Oklahoma is also one of seven states with high rates of HIV in rural areas, according to the Oklahoma State Department of Health. HIV can also spread through unhygienic needle use.
Cook said he’s hopeful that the number of harm reduction programs across the state continues to grow. The law allows nonprofits, religious institutions, tribal governments and other government entities to operate such programs.
Harm reduction programs see ‘exponential’ growth
The Oklahoma Harm Reduction Alliance mails naloxone and fentanyl test strips to anybody who requests them, in addition to delivering such items to about a dozen bars in the Tulsa area.
The organization has also distributed 75,000 sterile syringes so far this year — up from 20,000 to 40,000 annually in previous years, Haddox said.
The nonprofit does periodic syringe take-back events and has permanent disposal containers in Tulsa and Sapulpa.
In 2018, Haddox helped found Stop Harm on Tulsa Streets, a local syringe services program. But Haddox kept envisioning a statewide harm reduction effort, so she branched out and founded the Oklahoma Harm Reduction Alliance a year later.
Haddox helped advocate for the legislation that legalized harm reduction programs.

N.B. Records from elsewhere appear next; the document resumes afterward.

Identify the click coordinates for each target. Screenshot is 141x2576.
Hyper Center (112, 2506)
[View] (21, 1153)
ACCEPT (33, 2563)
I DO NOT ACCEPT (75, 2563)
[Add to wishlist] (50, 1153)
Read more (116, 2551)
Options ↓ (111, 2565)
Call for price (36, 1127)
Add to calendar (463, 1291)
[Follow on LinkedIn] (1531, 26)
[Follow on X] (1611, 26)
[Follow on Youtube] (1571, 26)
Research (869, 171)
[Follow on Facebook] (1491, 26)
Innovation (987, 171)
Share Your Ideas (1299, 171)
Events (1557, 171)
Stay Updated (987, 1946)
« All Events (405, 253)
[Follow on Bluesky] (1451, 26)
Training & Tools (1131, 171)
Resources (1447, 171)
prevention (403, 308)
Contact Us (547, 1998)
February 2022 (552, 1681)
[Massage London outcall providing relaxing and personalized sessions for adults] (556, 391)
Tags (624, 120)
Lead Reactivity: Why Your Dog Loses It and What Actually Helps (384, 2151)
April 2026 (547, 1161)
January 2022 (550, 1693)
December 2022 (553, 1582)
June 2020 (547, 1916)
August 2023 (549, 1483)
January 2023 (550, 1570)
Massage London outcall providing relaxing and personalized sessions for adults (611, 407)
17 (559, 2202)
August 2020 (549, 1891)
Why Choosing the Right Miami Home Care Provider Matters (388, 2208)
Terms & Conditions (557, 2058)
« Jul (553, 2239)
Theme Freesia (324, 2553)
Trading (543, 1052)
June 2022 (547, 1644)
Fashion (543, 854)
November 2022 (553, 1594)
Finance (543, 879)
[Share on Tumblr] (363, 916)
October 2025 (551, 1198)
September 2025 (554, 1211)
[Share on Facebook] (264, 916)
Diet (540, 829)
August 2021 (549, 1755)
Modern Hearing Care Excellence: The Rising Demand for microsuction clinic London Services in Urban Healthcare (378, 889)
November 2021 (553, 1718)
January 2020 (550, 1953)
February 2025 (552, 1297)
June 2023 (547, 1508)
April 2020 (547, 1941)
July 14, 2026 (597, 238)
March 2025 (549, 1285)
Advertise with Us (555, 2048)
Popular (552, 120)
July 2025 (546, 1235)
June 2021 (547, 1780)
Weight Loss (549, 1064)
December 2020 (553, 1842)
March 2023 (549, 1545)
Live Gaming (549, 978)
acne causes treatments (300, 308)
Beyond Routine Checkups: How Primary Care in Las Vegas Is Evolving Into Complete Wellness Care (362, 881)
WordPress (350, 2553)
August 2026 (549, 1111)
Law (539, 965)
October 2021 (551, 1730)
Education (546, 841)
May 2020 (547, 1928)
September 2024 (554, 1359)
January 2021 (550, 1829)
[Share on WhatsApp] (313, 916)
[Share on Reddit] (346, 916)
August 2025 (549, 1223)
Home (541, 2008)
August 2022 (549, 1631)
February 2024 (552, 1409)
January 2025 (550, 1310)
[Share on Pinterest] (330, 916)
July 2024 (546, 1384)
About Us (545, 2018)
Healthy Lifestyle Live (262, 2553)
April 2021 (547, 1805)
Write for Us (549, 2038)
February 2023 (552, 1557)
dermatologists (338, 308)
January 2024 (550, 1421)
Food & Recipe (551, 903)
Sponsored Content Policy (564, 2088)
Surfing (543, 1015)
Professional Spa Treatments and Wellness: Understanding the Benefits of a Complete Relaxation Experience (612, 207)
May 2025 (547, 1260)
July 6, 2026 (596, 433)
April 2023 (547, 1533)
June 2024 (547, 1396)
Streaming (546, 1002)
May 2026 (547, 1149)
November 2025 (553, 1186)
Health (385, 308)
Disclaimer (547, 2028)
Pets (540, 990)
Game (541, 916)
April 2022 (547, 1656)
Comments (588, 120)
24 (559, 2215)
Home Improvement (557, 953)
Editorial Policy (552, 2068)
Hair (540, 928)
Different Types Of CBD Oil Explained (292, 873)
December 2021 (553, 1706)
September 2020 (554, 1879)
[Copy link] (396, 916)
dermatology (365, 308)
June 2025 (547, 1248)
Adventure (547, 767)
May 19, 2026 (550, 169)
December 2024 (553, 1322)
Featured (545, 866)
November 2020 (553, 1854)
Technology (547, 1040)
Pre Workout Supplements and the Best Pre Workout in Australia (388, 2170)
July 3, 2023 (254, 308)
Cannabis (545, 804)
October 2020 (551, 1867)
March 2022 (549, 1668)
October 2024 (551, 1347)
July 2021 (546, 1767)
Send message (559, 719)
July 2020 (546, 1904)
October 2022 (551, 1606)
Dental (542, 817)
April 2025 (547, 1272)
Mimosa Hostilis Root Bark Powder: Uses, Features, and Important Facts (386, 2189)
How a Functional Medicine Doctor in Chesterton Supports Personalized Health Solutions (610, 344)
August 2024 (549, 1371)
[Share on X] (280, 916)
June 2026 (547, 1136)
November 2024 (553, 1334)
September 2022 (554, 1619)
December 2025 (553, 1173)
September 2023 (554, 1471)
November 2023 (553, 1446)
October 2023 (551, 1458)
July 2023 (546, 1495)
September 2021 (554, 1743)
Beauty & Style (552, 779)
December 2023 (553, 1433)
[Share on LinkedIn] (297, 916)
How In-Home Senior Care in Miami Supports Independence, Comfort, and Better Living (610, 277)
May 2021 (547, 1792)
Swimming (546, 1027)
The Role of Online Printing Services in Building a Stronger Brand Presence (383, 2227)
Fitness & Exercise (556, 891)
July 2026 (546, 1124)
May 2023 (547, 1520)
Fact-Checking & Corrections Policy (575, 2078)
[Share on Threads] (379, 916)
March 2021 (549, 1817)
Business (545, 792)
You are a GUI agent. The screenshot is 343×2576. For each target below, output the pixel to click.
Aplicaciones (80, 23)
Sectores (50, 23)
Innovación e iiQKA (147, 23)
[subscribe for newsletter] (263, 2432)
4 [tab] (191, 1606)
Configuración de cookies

Since SB 511 became law, her nonprofit has been able to be more open about its work and expand its services.
“Our program has grown exponentially since we’ve been able to talk about it with people and let people know,” she said.
Oklahoma law allows harm reduction programs to operate until 2026. As that deadline draws near, lawmakers are expected to examine the impact of such programs as they contemplate whether they should remain legal for an extended period of time.